You know those portable charger things that you can get for your car, so if your battery dies in the middle of nowhere you're not completely screwed? I need one of those, but for writing. Do they make them? And if they do, can someone please tell me where I can buy one? I'll even take one slightly used, a hand-me-down writing charger, if you will.

And another thing, given the fact that I have so little time, how is it that I am able to waste so much of it?

29 May 2007

So Tell Us, Nell, How Fucked Up Is John Milton?

I know I said I already started Paradise Lost, but today I really started it. It took a while to get into, what with the whole epic poetry aspect and all, but by the time I got to the part I am about to explain to you, I was hooked. Completely.

The premise (for those of you who haven't read it or read it so long ago that it has vanished from memory) is that after Satan and his crew of ragged roustabouts have been banished from Heaven, Satan goes off to find God's new world and corrupt Adam. Basically he just wants to piss God off.

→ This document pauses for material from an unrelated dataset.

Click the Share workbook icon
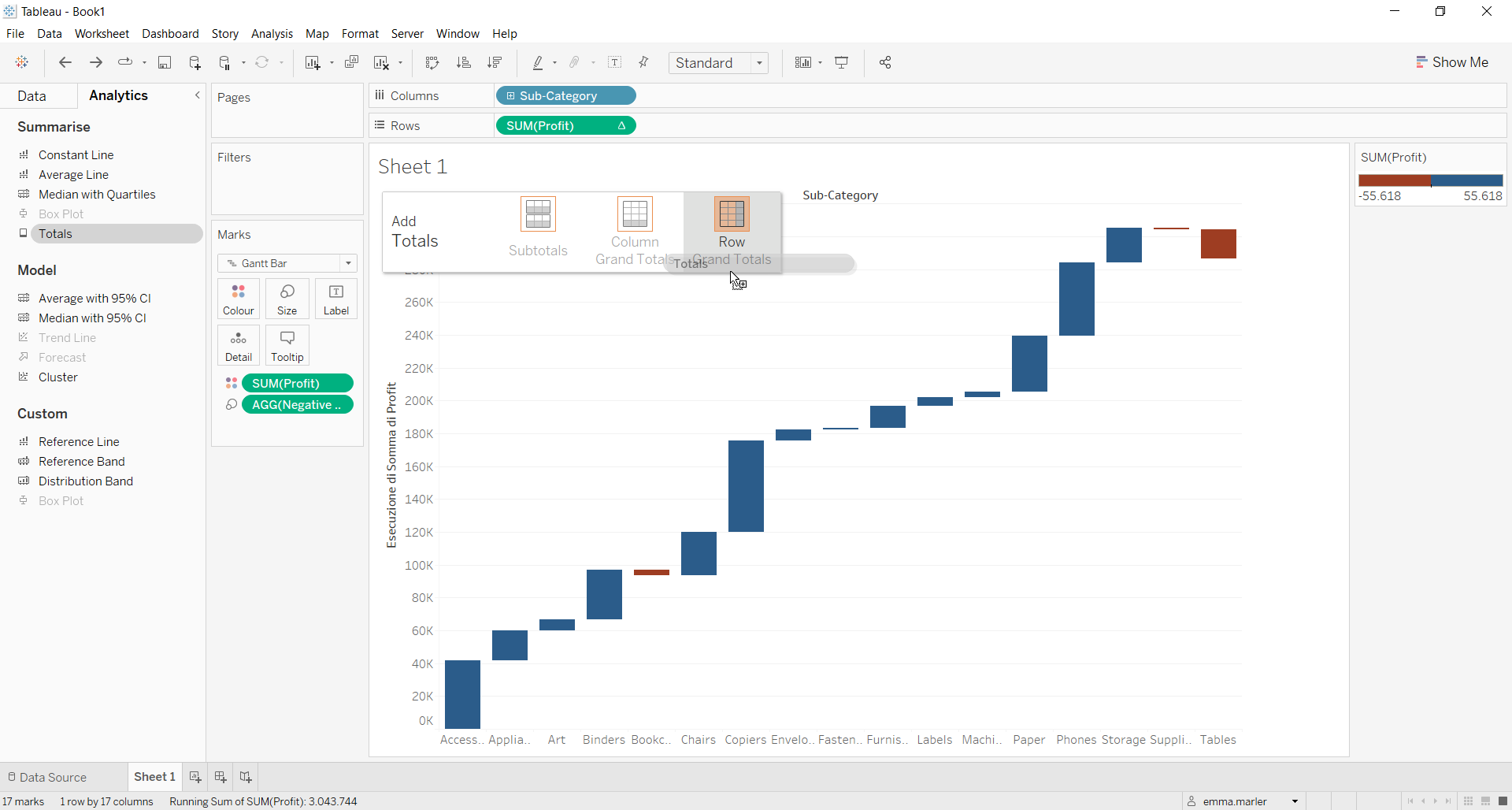Viewport: 1512px width, 810px height. (885, 63)
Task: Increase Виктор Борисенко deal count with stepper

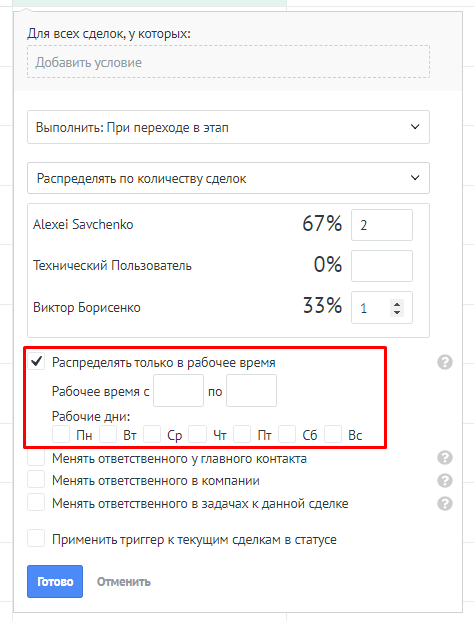Action: tap(397, 304)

So Satan sets off on his merry way through the fiery pits of Hell and when he gets to the gates he finds them guarded by two creatures. The first is a woman whose body (from the hips down) is a mass of writhing snakes, and the other is a man-thing that is dark and shifty and ill-defined.

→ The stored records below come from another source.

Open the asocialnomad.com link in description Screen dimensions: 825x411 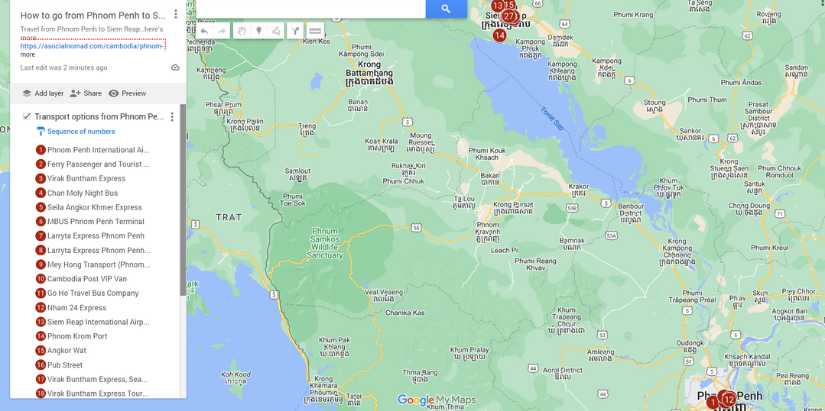click(92, 46)

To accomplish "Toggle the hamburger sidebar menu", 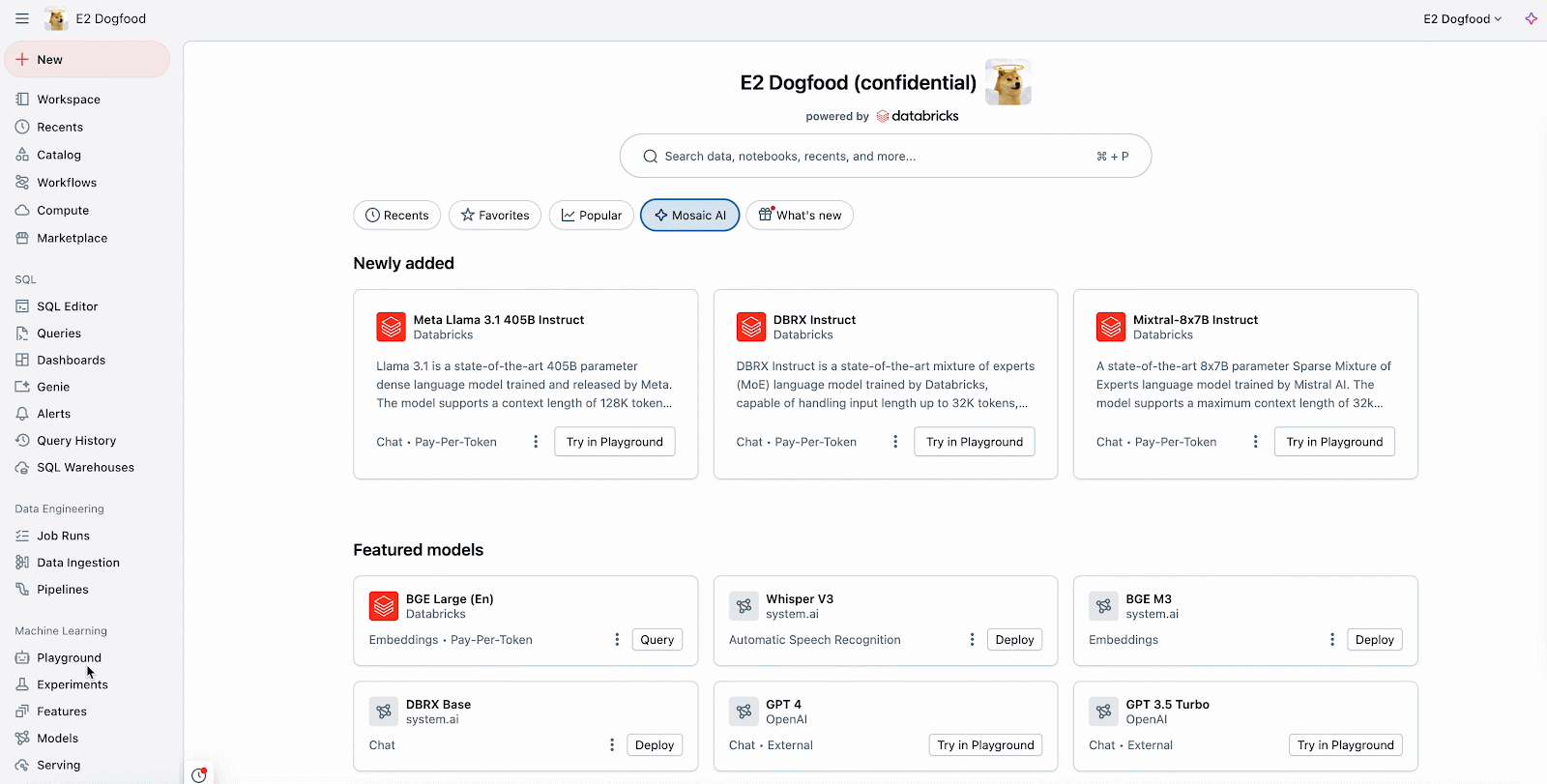I will click(21, 18).
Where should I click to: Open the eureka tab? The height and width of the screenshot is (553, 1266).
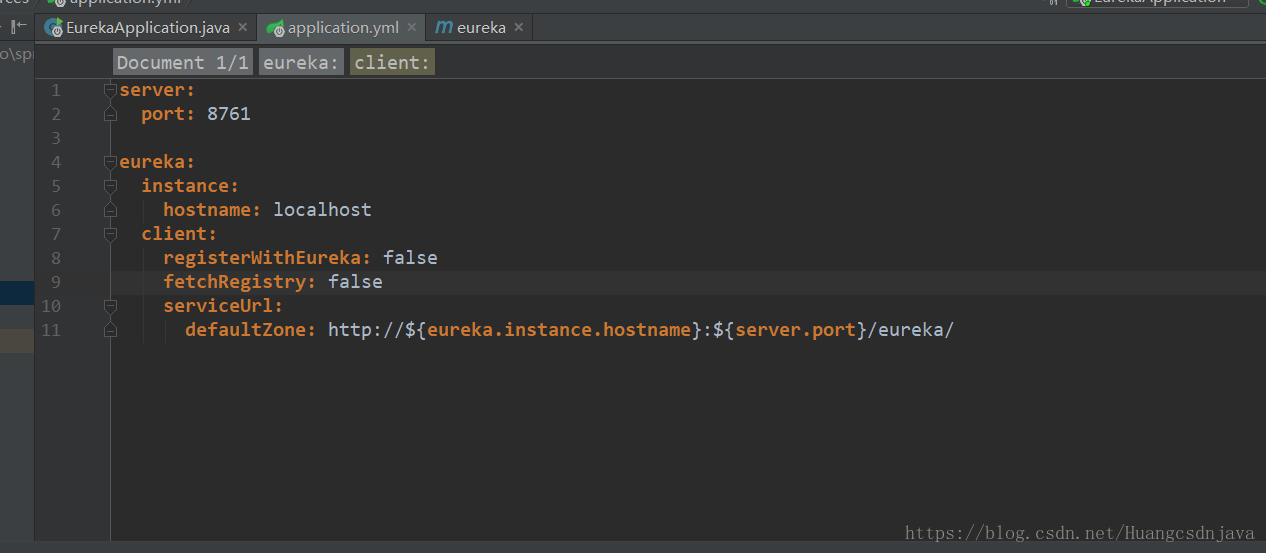coord(481,28)

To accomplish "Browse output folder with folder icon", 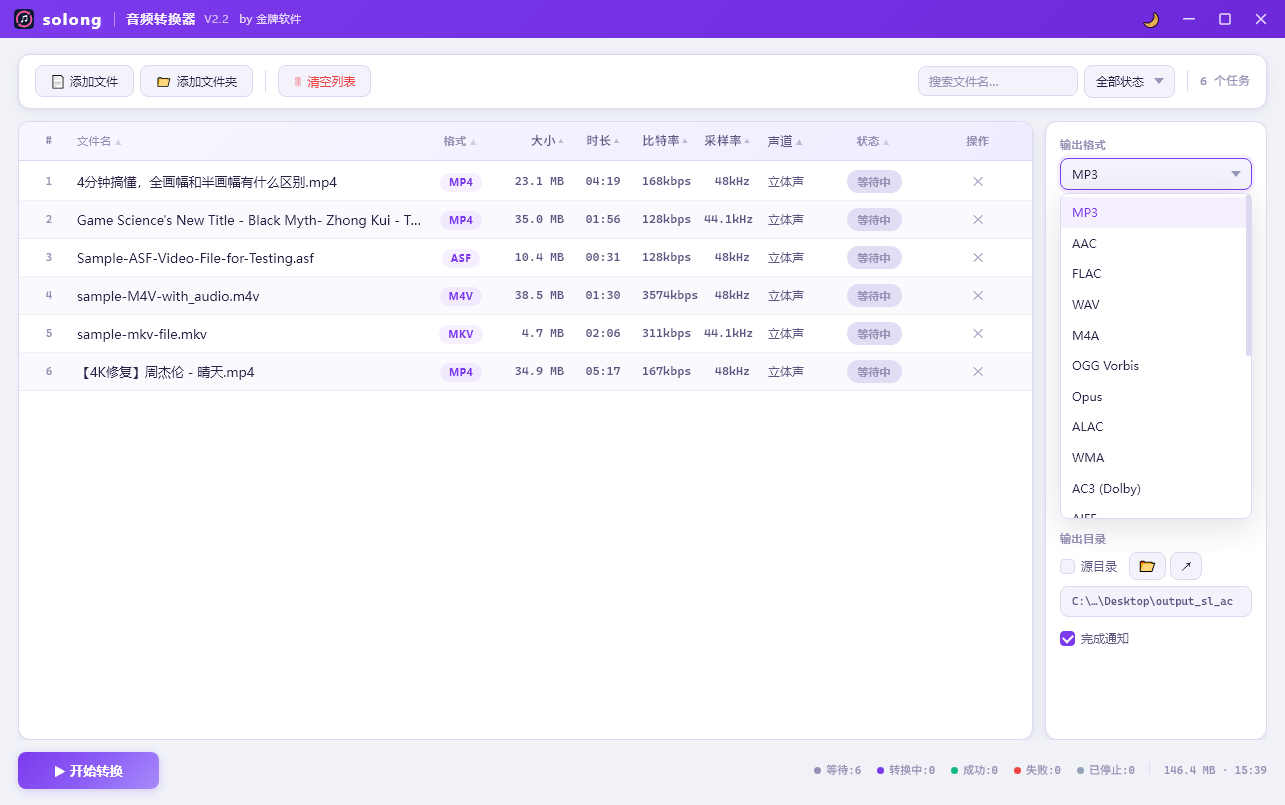I will tap(1147, 567).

They try to stop Satan from leaving and he is about to smote the black shadowy thing when snake lady jumps between them. She then explains to Satan that she is his daughter who sprung from his head (like Athena) back when they were in Heaven together, and apparently Satan was so pleased with her at the time that he knocked her up. Then he fell to Hell, and she was banished, still pregnant, to guard the gates. She gave birth to the shapeless dark thing (who, it turns out, is Death) and when she had him, her insides turned inside out and that's why she's made of snakes now. And since the fall she's been raped (hourly) by Death and forced to give birth (also hourly) to nasty Hell dogs who bite her and bark incessantly. Oh, and also Death eats the dogs babies.

Satan promises her a spot next to him in Heaven when he gets back there and so she unlocks the gates of Hell for him. Since he's her daddy and all.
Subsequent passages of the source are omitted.